TASK DETAILS:
In the entries below, find every line with the string "computer" and copy it.

[Start of Attachment]

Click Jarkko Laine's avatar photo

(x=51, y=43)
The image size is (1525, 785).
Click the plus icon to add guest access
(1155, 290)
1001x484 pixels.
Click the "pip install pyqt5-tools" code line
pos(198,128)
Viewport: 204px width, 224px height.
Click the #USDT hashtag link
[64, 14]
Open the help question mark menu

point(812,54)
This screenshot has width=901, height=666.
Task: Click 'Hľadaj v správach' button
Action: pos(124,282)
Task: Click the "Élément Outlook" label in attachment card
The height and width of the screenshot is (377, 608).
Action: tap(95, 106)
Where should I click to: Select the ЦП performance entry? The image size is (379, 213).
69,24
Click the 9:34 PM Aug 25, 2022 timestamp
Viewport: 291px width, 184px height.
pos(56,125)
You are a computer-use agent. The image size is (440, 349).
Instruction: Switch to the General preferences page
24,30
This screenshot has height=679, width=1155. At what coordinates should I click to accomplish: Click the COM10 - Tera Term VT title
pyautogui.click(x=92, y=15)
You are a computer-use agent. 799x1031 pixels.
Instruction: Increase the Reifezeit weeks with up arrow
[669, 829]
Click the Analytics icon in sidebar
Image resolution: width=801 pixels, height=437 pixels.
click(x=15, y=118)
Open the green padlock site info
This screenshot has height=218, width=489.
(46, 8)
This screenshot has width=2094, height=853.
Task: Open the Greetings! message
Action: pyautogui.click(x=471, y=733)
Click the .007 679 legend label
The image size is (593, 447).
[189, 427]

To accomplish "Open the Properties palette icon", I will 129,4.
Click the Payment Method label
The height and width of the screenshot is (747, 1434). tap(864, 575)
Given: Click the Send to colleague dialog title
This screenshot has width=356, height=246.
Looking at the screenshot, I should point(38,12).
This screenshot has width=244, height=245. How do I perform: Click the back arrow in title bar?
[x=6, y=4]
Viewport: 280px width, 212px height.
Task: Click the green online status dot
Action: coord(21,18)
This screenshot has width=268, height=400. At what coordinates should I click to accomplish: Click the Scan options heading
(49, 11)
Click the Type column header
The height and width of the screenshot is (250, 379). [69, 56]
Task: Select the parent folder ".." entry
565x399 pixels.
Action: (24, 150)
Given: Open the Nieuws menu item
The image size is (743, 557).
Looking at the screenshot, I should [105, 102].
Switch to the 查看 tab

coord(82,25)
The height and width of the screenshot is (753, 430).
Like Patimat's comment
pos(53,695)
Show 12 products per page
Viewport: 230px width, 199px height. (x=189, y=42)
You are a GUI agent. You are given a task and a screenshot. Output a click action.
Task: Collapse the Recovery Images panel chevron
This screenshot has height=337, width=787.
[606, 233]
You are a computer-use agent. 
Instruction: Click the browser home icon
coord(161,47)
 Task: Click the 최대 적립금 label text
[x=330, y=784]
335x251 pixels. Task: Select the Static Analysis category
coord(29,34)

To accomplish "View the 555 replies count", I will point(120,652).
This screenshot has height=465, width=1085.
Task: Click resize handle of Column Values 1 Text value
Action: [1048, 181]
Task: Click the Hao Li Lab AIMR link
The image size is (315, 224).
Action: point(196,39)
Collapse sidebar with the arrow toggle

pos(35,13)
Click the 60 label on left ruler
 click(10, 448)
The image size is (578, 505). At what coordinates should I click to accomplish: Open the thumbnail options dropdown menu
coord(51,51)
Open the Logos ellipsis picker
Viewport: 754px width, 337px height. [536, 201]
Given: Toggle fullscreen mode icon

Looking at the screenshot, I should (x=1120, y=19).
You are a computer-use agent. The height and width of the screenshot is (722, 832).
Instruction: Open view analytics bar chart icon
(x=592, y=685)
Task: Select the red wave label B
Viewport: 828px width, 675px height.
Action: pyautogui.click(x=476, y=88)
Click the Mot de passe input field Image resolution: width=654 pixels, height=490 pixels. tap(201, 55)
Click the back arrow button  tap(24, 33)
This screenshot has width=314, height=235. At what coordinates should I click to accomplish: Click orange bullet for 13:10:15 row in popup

[End of Attachment]

EXERCISE OUTPUT:
You are a computer-use agent. The image size is (440, 349).
You are a computer-use agent. 799x1031 pixels.
You are a computer-use agent. 
You are a computer-use agent. The height and width of the screenshot is (722, 832).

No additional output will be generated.